Há uma cena por demais evocativa capturada por uma câmera na Alemanha hitlerista.

Em 1936, uma multidão se aglomerou em Hamburgo para assistir ao lançamento de navios de guerra. 

Enquanto milhares de pessoas executavam a saudação nazista, um homem cruzou os braços, numa solitária atitude desafiadora.

A foto circulou durante décadas até que, em 1991, ele foi identificado como August Landmesser. 

Landmesser trabalhava num estaleiro e era casado com uma judia. Segundo sua filha, ele pouco falava sobre a cena, apenas que “era o certo a fazer”. 

August Landmesser se recusa a fazer a saudação nazista na Alemanha

O padre jesuíta Carlos Alberto Contieri fez o certo.

Reitor do colégio São Luís, ele não se intimidou diante das críticas e ameaças surgidas por causa de uma palestra de Drauzio Varella marcada para sábado, dia 30.

Obscurantistas organizaram um abaixo assinado e movimentaram as redes sociais. Um site chamado “O Fiel Católico”, ligado a uma certa Fraternidade Laical São Próspero, perguntava “até quando suportaremos?”

Assinado por um certo Felipe Marques, o texto pede para “comunicar amigos e parentes sobre essa patacoada”. 

“O palestrante não é o Padre Paulo Ricardo, o Padre José Eduardo ou algum outro sacerdote ou leigo fiel à Sã Doutrina, e nem algum médico integrante da AMD, que combatem o engodo da ideologia de gênero”.

“Com um grande número de pessoas contrárias ao evento e que demonstrem sua insatisfação com o Colégio por promover tamanha desgraça, é possível que essa palhaçada seja cancelada”, escreve Marques. 

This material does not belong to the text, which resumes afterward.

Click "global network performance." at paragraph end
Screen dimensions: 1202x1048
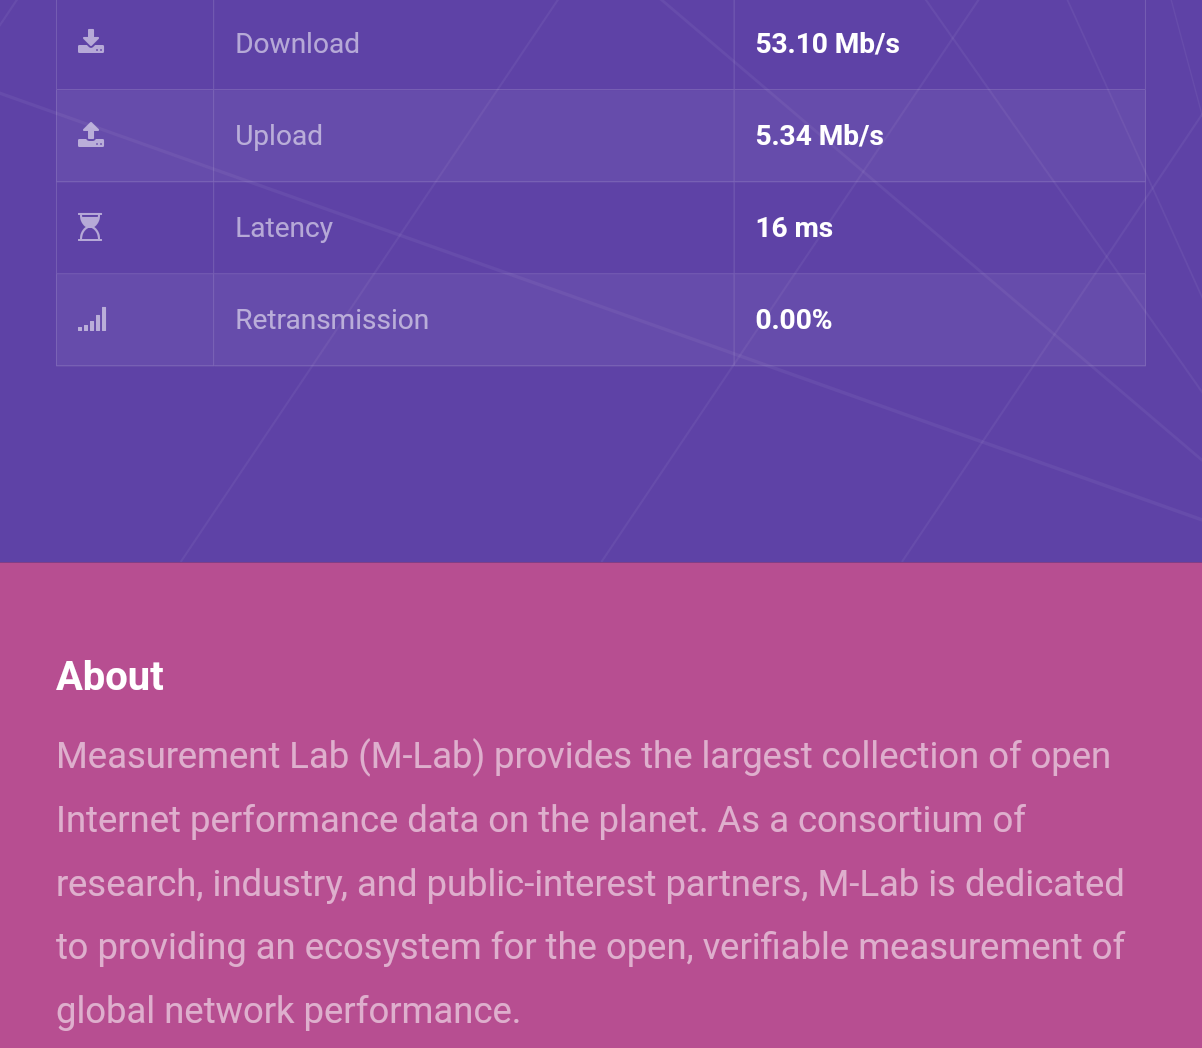[x=288, y=1011]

Segundo o Estadão, uma petição online foi endereçada à Rede Jesuíta de Educação e à Comissão de Cultura e Educação da CNBB.

Contieri tomou o caminho oposto ao da direção do Santander que se dobrou aos fascistas do MBL. Oposto ao dos vagabundos do governo Temer que silenciam diante de um general golpista.

Oposto ao dos juízes do STF que agasalharam o golpe. Oposto à comunidade jurídica que assiste silente aos desmandos de Sergio Moro.

Contieri manteve a apresentação de Drauzio.

Em carta aos pais dos alunos, disse que “todos sabemos que os humanos são uma espécie que se divide apenas em dois gêneros, por razões genéticas. Portanto, a palestra não tratará de ideologia de gênero, apenas de questões que afetam a vida humana, especialmente os jovens, relacionadas à sexualidade”.

Condenou “o ataque rancoroso, agressivo e ofensivo oriundo de um grupo ‘sem rosto’ que talvez pretenda uma religião sem Deus e a fé cristã sem o Evangelho da Misericórdia.”

São “cibermilícias católicas” formadas por “pessoas que não falam a verdade e não são capazes de mostrar o rosto nem sua verdadeira identidade”.

O padre Carlos Alberto Contieri (Foto: Sérgio Castro / Estadão)

Paulista de Valinhos, Contieri foi ordenado em 1993 e rumou para Belo Horizonte, onde deu aulas e auxiliava a direção da Faculdade Jesuíta de Filosofia e Teologia.

Em 2005, foi para São Paulo se tratar no Hospital do Coração de um princípio de enfarte. A ideia era permanecer por cinco meses. Assumiu a reitoria do São Luís no último dia 17.

Numa conferência, falou o seguinte: “Alguns sábios afirmaram que a ira é uma loucura breve; por não se controlar a si mesma, perde a compostura, esquece as suas obrigações, persegue os seus intentos de forma obstinada e ansiosa, recusa os conselhos da razão. Incapaz de discernir o que é justo e verdadeiro, semelhante às ruínas que se abatem sobre quem as derruba.”

Heroi?

Como Landmeisser, no final das contas, ele apenas fez o certo. Em tempos como os nossos, é mais do que necessário. Que nos sirva de exemplo.